Excerpted data: Begin

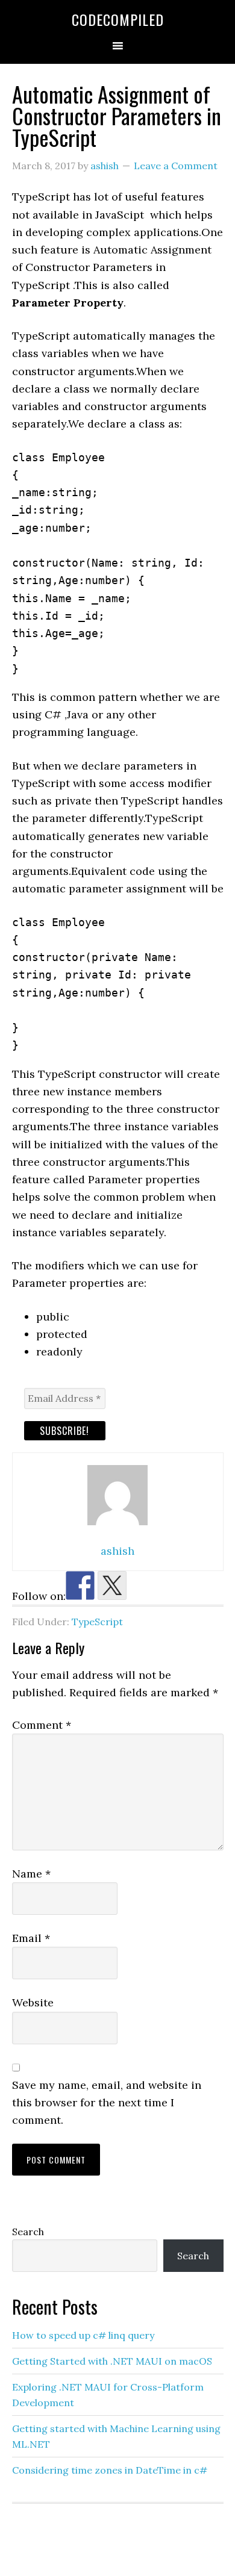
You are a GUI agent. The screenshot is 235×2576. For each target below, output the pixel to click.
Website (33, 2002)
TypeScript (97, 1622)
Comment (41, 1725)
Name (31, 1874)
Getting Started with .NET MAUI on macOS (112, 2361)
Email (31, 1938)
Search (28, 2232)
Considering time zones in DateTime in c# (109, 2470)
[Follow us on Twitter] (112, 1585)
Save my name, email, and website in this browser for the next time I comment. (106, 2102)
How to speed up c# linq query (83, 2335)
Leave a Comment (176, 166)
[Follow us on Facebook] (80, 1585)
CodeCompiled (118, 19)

Excerpted data: End
Excerpted data: Begin

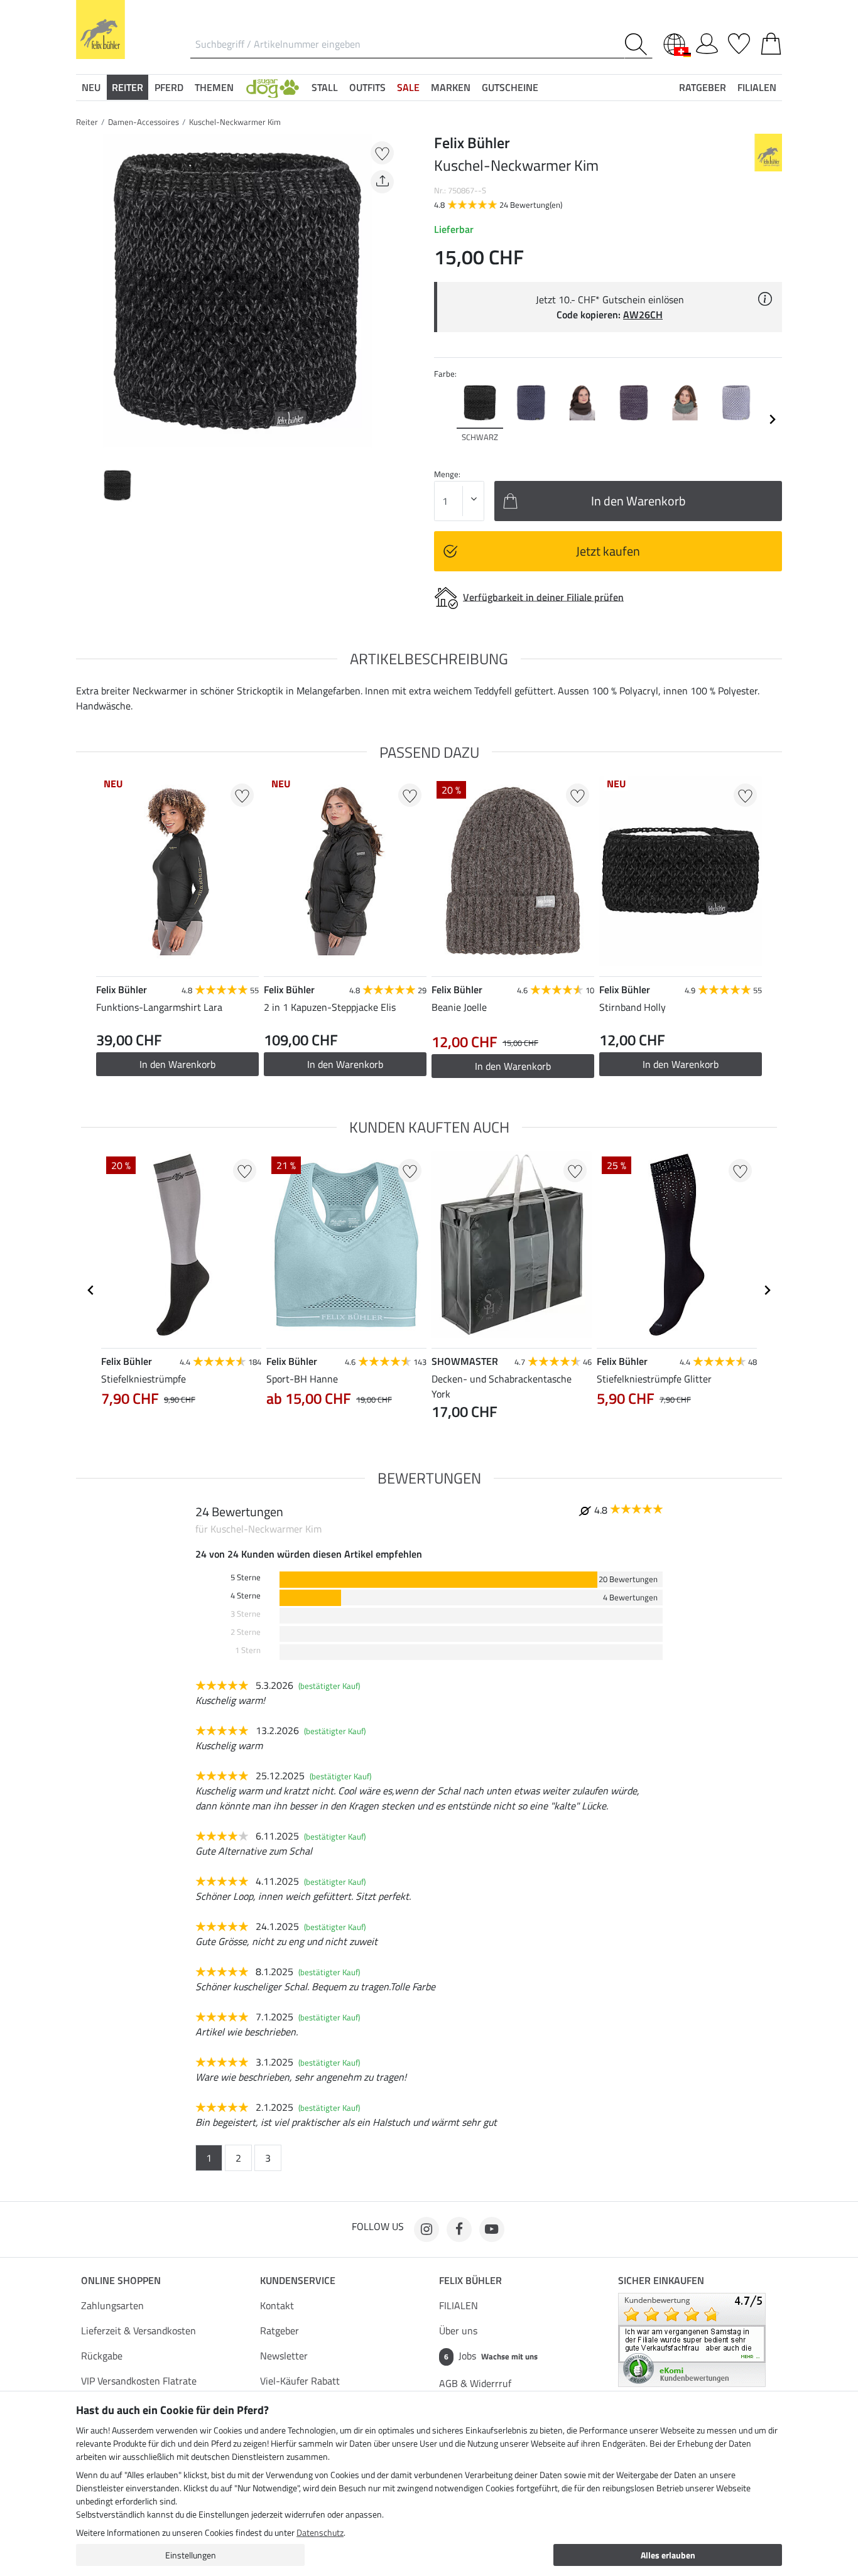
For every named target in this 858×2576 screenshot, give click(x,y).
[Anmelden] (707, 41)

Excerpted data: End
Excerpted data: Begin

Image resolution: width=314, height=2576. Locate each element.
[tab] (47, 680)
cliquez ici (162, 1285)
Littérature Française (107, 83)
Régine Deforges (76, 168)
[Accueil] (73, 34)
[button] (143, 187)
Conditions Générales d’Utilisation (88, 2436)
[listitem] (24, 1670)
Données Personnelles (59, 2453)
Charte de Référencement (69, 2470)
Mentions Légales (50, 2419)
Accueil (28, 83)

Excerpted data: End

Directions for this task
Once you find the line with "[Accueil] (73, 34)" in the entries above, output it and each line after it up to and including the line with "Accueil (28, 83)", and nothing else.

Problem solution
[Accueil] (73, 34)
[button] (143, 187)
Conditions Générales d’Utilisation (88, 2436)
[listitem] (24, 1670)
Données Personnelles (59, 2453)
Charte de Référencement (69, 2470)
Mentions Légales (50, 2419)
Accueil (28, 83)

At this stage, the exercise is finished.